→ **EXERCISE TASKS**:
- A) Please check three statements against the passage about Nathaniel Dorsky's films: (i) Dorsky's films tell stories; (ii) the films average around 20 minutes; (iii) Dorsky calls his art devotional cinema. For each, answer yes or no and quote the words of the passage that decide it.
- B) Carry on the passage about Nathaniel Dorsky's films from its final sentence.

→ **PAGE EXTRACT**:
Mr. Dorsky’s Avraham (2014). Credit Nathaniel Dorsky/Peter Blum Gallery, NY


Every so often while watching the work of Nathaniel Dorsky, I let out a yelp of joy. Mr. Dorsky makes blissfully beautiful films that don’t tell stories but instead explore the world, the medium and our relationship with each. They’re short, averaging around 20 minutes, and visually dense, with layers of pulsing color, churning film grain, shifting light and mutating form. Their actors, as it were, are the objects, the flowers, trees, animals, people and cars that slip in and out of the frame, although it is film – fragile, alchemical, magical, lush and luminous – that is the star. Like the gold and silver used in illuminated manuscripts, film creates a radiant glow that suggests why Mr. Dorsky calls his art devotional cinema.

→ **DATA RECORDS**:
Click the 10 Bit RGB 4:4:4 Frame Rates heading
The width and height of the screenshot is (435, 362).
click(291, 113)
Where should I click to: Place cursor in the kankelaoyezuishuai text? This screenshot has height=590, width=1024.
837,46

* * *

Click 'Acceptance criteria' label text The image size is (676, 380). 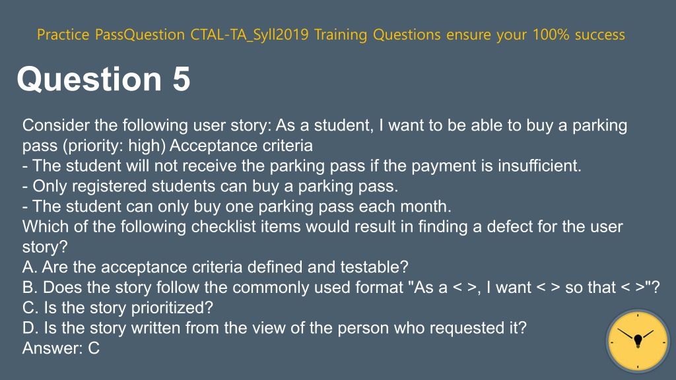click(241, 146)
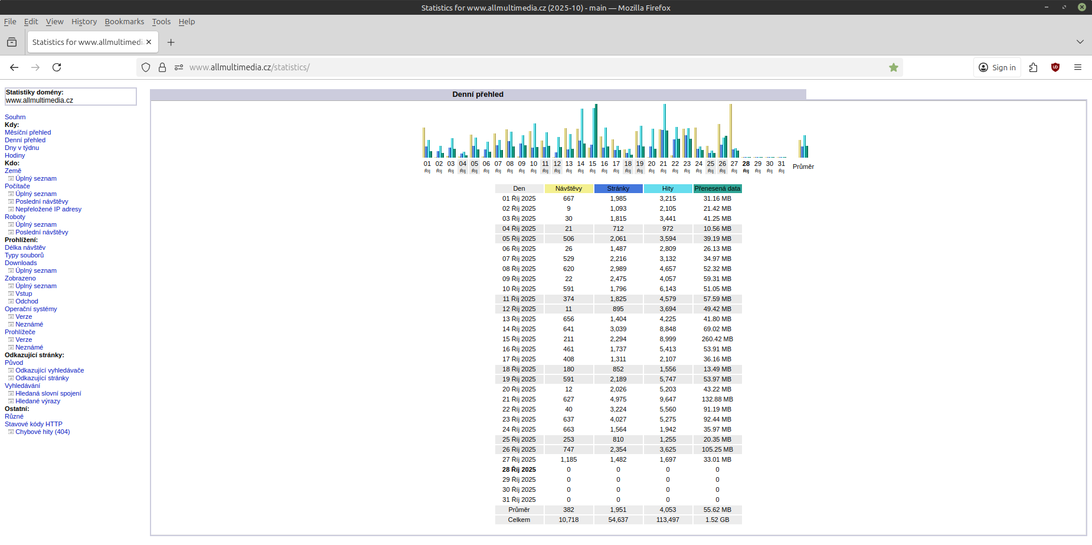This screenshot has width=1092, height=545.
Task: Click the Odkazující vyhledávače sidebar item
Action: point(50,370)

→ **ANSWERS FOR THIS EXERCISE**:
- A)
(i) No: "don’t tell stories but instead explore the world, the medium and our relationship with each"
(ii) Yes: "They’re short, averaging around 20 minutes"
(iii) Yes: "why Mr. Dorsky calls his art devotional cinema"

- B)
A must-see retrospective of both Mr. Dorsky’s films and those of Jerome Hiler opens on Monday, Sept. 28, at the 53rd New York Film Festival. The two have been together in life and in art since the 1960s, and while their work only sometimes directly refers to their partnership, this series is an inherent testimony to their shared hours, homes and visions. They first met at the New York premiere of one of Mr. Dorsky’s earliest films, “Ingreen” (1964). Both were immersed in the vibrant avant-garde cinema scene and particularly in thrall to the work of one of its gods, Stan Brakhage, who rejected the limits imposed by industrial moviemaking (including narrative) in favor of what he called the “untutored eye,” which “must know each object encountered in life through an adventure of perception.”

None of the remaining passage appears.